## INPUT MATERIAL
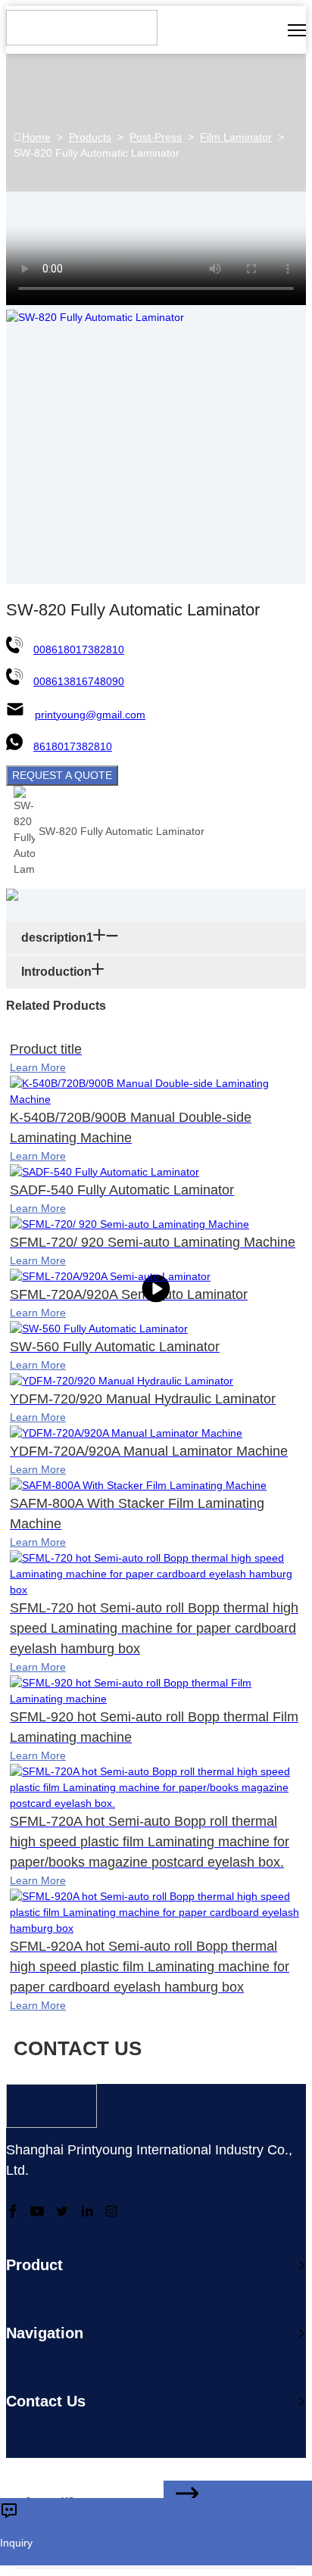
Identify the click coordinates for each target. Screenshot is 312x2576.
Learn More (38, 1067)
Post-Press (155, 137)
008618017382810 (78, 649)
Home (36, 137)
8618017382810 (72, 746)
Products (90, 137)
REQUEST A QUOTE (62, 775)
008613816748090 (78, 681)
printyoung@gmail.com (90, 715)
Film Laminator (236, 137)
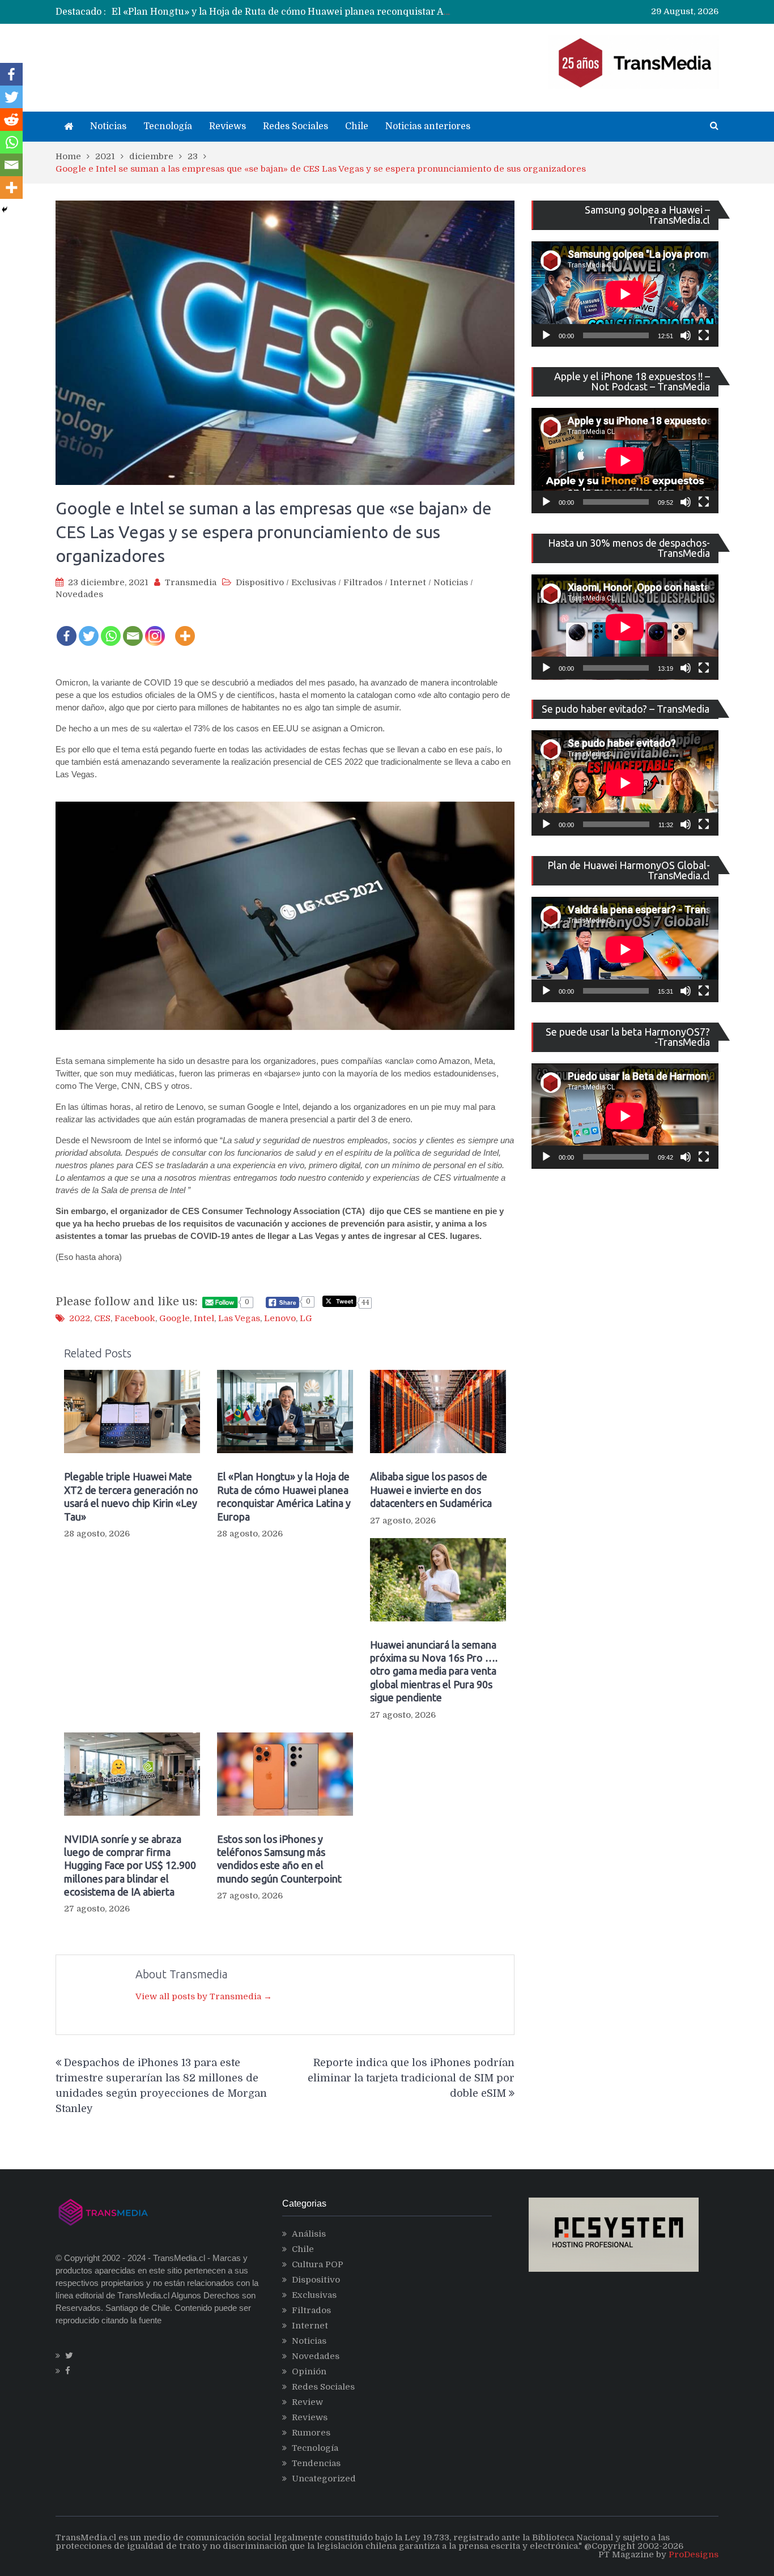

## EXERCISE DESCRIPTION
Repeat the listing in full and exactly. Leave any pictures out.

## SOLUTION TO THIS TASK
Identify the click coordinates for each target. Screenshot is 312x2576.
Learn More (38, 1067)
Post-Press (155, 137)
008618017382810 (78, 649)
Home (36, 137)
8618017382810 (72, 746)
Products (90, 137)
REQUEST A QUOTE (62, 775)
008613816748090 (78, 681)
printyoung@gmail.com (90, 715)
Film Laminator (236, 137)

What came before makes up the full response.